CONSIGNES:
1 > Résumez en deux phrases l'article sur Pâques chez les autres chrétiens.
2 > Recopiez l'article sur Pâques chez les autres chrétiens en commençant par «Les offices orthodoxes» et en continuant jusqu'à «vénération des fidèles.».
3 > Poursuivez l'article sur Pâques chez les autres chrétiens après sa dernière phrase.

Comment les autres chrétiens fêtent-ils Pâques?
En 2025, le hasard du calendrier fait que les grandes Églises chrétiennes fêteront Pâques à la même date, le 20 avril. L’occasion de jeter un coup d’œil sur les traditions pascales de communautés non-catholiques en Suisse romande.
La coïncidence des dates de Pâques a amené des personnalités engagées dans le dialogue œcuménique, notamment le pape François, à réitérer les appels à une date commune perpétuelle. Une avancée qui pourrait favoriser les célébrations interconfessionnelles. En attendant, cath.ch s’est renseigné auprès de représentants non-catholiques de Suisse romande sur la façon dont ils fêtent le sommet de la vie liturgique.
L’Église orthodoxe byzantine, des ténèbres à la lumière
Chez les orthodoxes, qui utilisent habituellement le calendrier julien, la Semaine sainte commence, comme pour les catholiques, avec le dimanche des Rameaux. Pendant cette période, «il y a des offices presque tous les jours dans les paroisses d’une certaine importance», explique Tikhon Troyanov, de la paroisse Sainte-Catherine de Chambésy.
Les offices orthodoxes sont habituellement plus longs que les catholiques, pouvant durer plus de trois heures. C’est notamment le cas de l’office des Douze Évangiles ou office des Saintes Passions. Cette célébration fait mémoire de la trahison, de la Passion, du procès, et de la crucifixion de Jésus-Christ, à travers la lecture de douze passages des Évangiles répartis tout au long de l’office. Il se déroule le soir du Jeudi saint.

Le Vendredi saint, les paroissiens participent à l’office de la Mise au tombeau. Ils commémorent l’ensevelissement du Christ, en anticipant déjà le mystère de la Résurrection. Lors de la cérémonie, une grande icône du Christ au tombeau est sortie, pour être offerte à la vénération des fidèles.

LIGNES PRÉSENTÉES:
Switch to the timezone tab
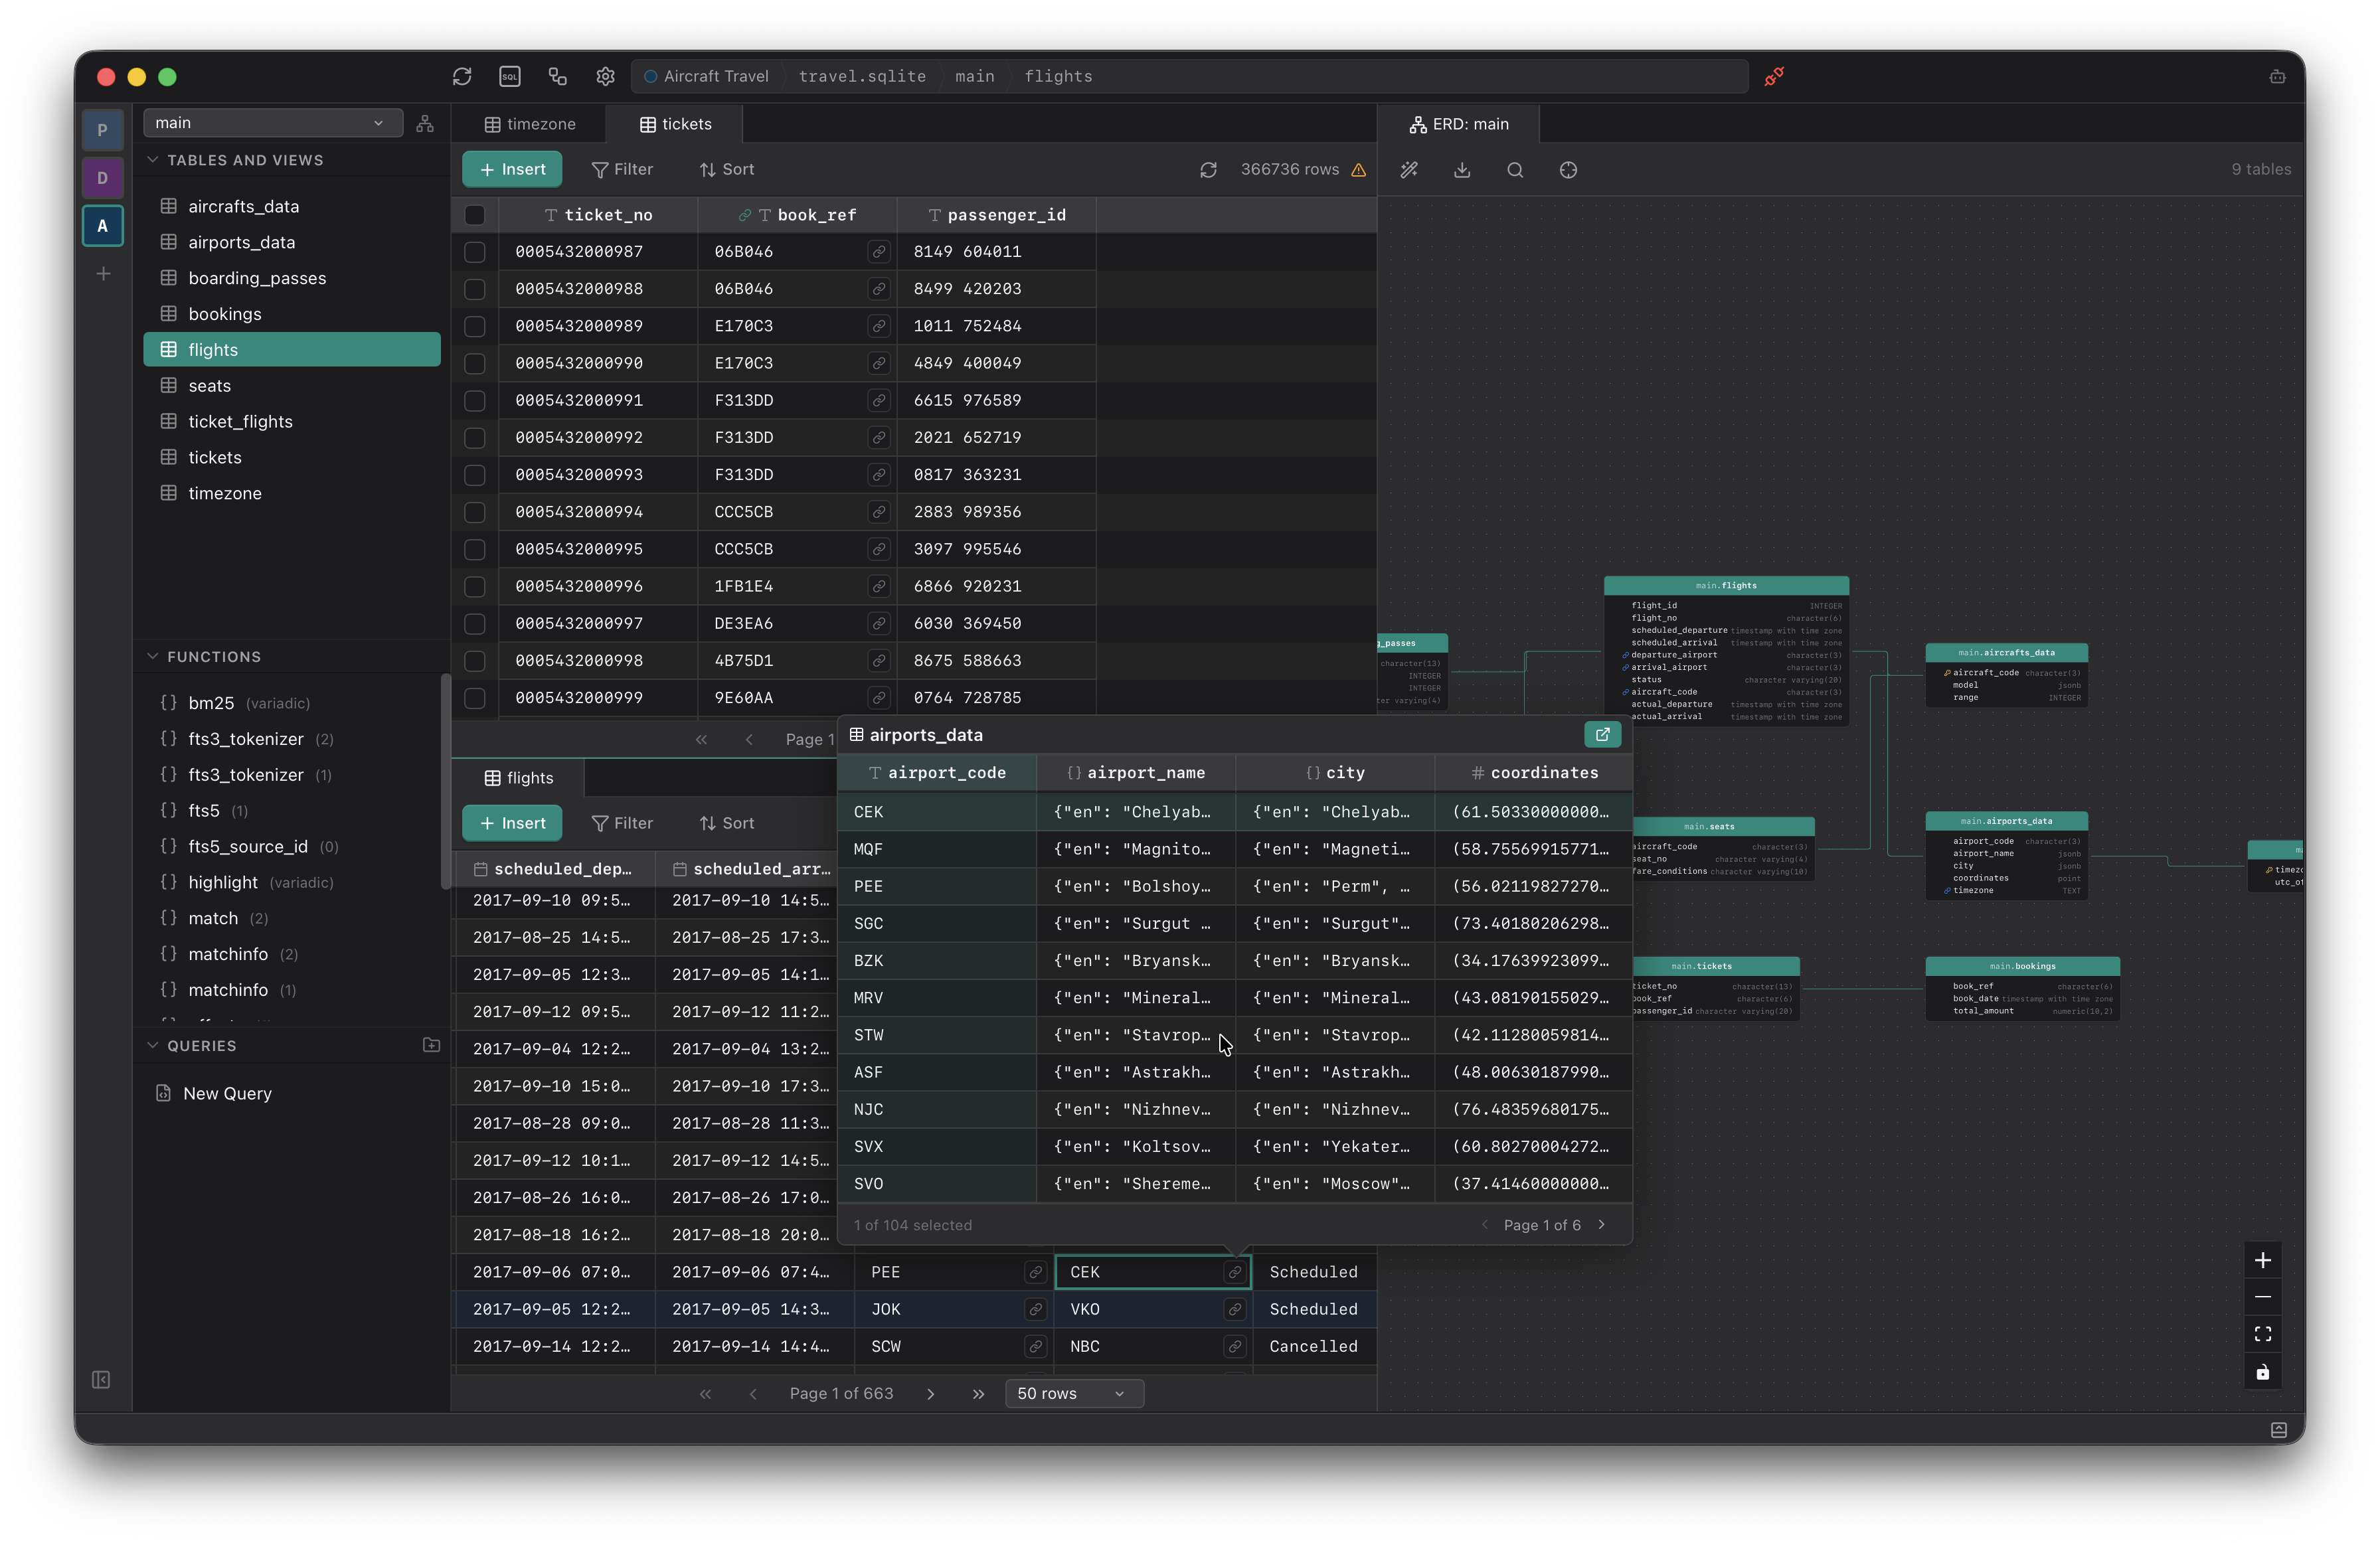2380x1543 pixels. point(530,124)
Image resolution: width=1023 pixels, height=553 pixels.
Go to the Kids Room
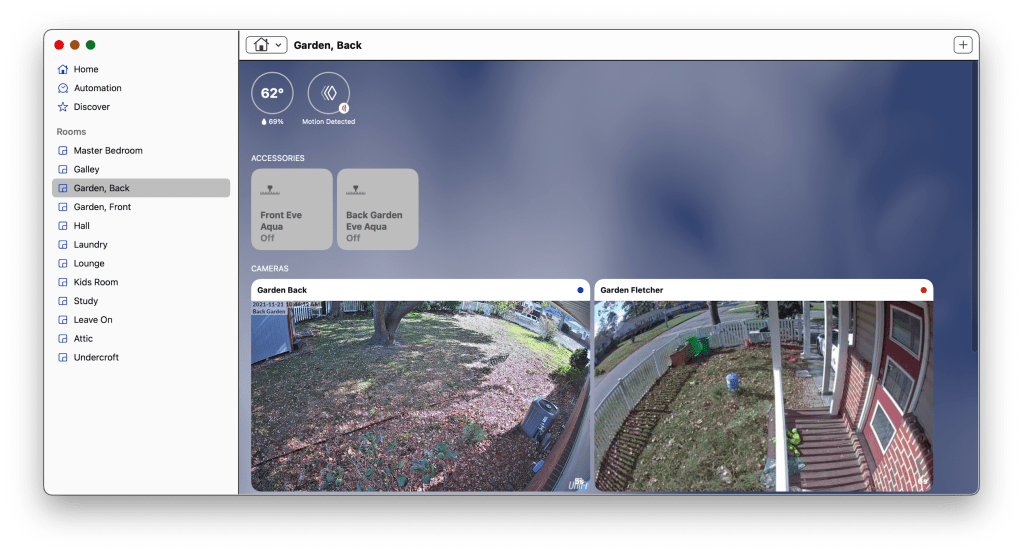click(x=94, y=283)

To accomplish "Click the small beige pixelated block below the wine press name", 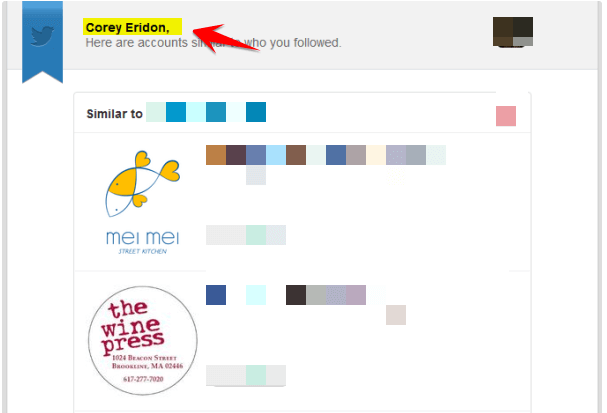I will [x=396, y=315].
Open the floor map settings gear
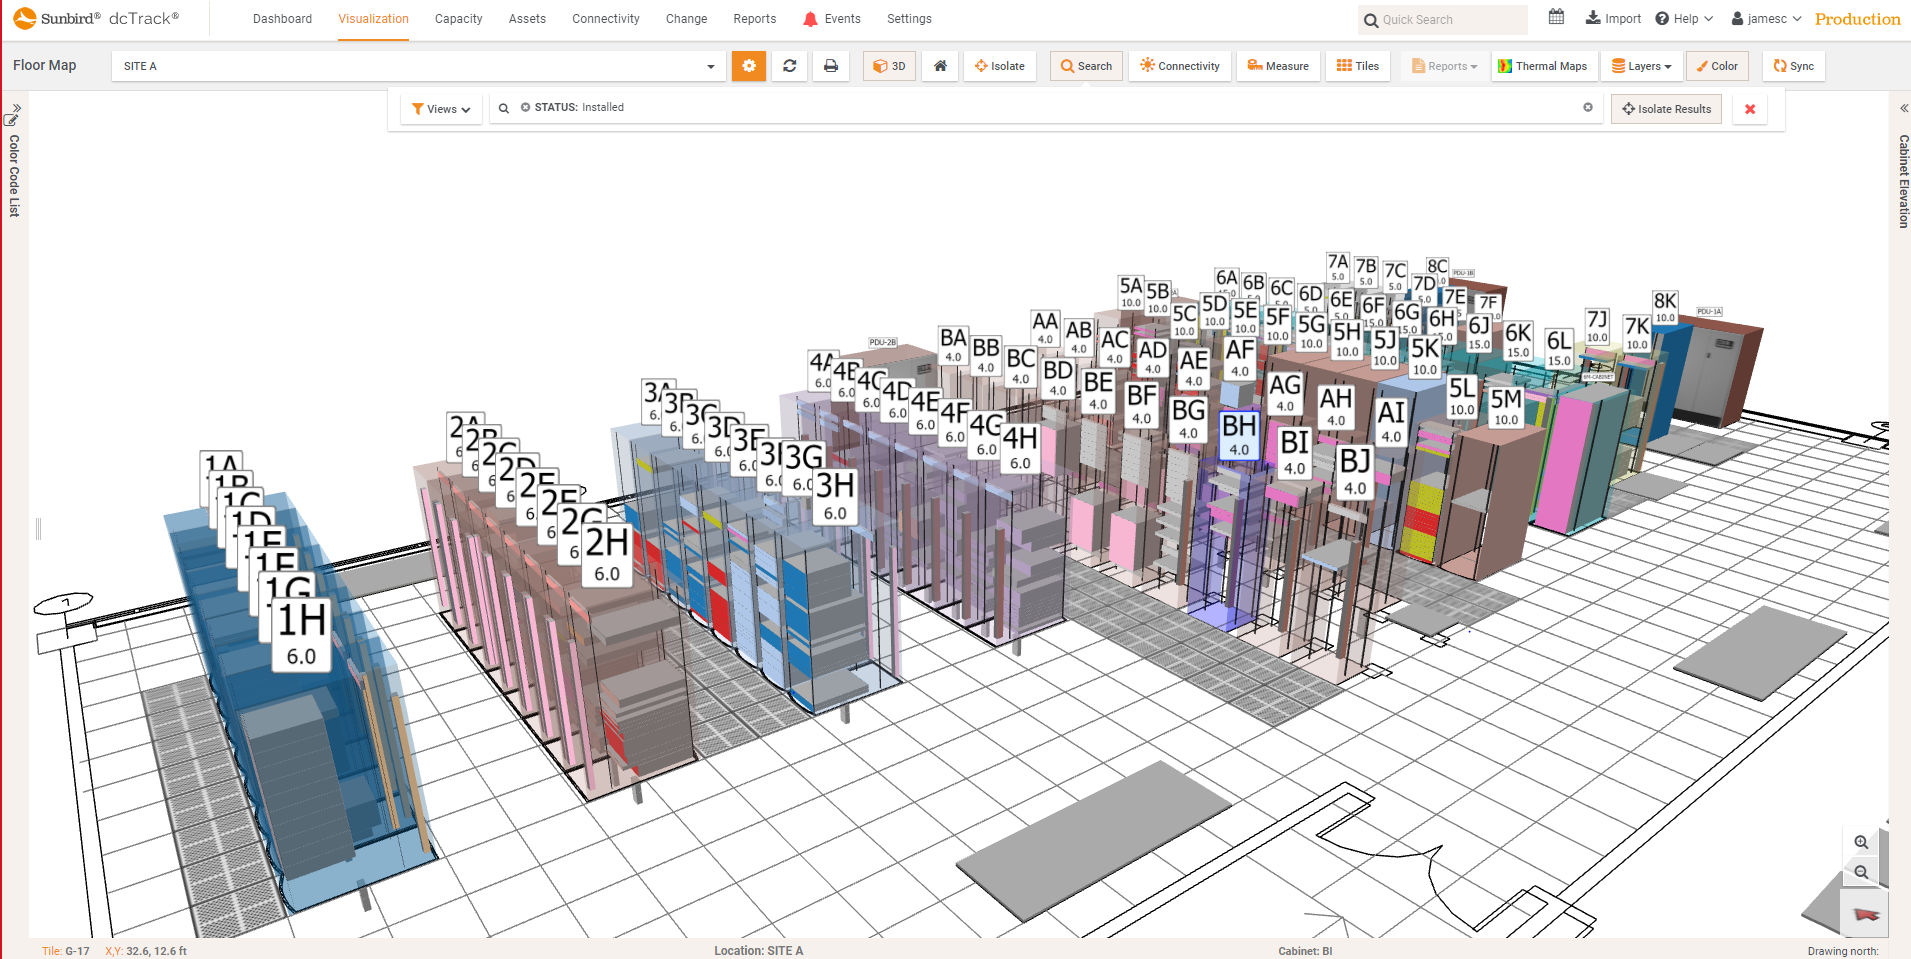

RÉPONSES PAR CONSIGNE:
1 > En 2025, les grandes Églises chrétiennes fêteront Pâques le même jour, le 20 avril, ce qui a relancé les appels à une date commune perpétuelle. cath.ch a donc interrogé des représentants non-catholiques de Suisse romande, et chez les orthodoxes, la Semaine sainte s'ouvre avec le dimanche des Rameaux et comporte de longs offices, dont celui des Douze Évangiles le soir du Jeudi saint et celui de la Mise au tombeau le Vendredi saint.

2 >
Les offices orthodoxes sont habituellement plus longs que les catholiques, pouvant durer plus de trois heures. C’est notamment le cas de l’office des Douze Évangiles ou office des Saintes Passions. Cette célébration fait mémoire de la trahison, de la Passion, du procès, et de la crucifixion de Jésus-Christ, à travers la lecture de douze passages des Évangiles répartis tout au long de l’office. Il se déroule le soir du Jeudi saint.

Le Vendredi saint, les paroissiens participent à l’office de la Mise au tombeau. Ils commémorent l’ensevelissement du Christ, en anticipant déjà le mystère de la Résurrection. Lors de la cérémonie, une grande icône du Christ au tombeau est sortie, pour être offerte à la vénération des fidèles.

3 >
«Le Samedi saint représente l’un de mes souvenirs d’enfance les plus frappants», souligne Tikhon Troyanov. Ce jour-là, l’église et les habits du clergé passent des couleurs sombres (noir, violet…) au blanc. Afin de signifier le passage des ténèbres à la lumière.
La paroisse du responsable orthodoxe, fondée il y a cinquante ans, est francophone. Elle fait partie du complexe de Chambésy. Le lieu est occupé par quatre paroisses relevant du Patriarcat de Constantinople: outre la francophone, on y trouve une grecque, une roumaine, et une géorgienne.
Dans la banlieue genevoise, les quatre paroisses fêtent Pâques en partie en commun. Le Samedi saint au soir, l’office commence vers 23h. La proclamation se fait sur le parvis de l’église principale du Centre orthodoxe. «Il y a beaucoup de monde à ce moment-là sur le parvis, car cet office est très important pour les orthodoxes», commente Tikhon Troyanov. Le clergé des quatre églises et les fidèles se réunissent ensuite dans l’édifice, où des chants sont entonnés et des bougies allumées.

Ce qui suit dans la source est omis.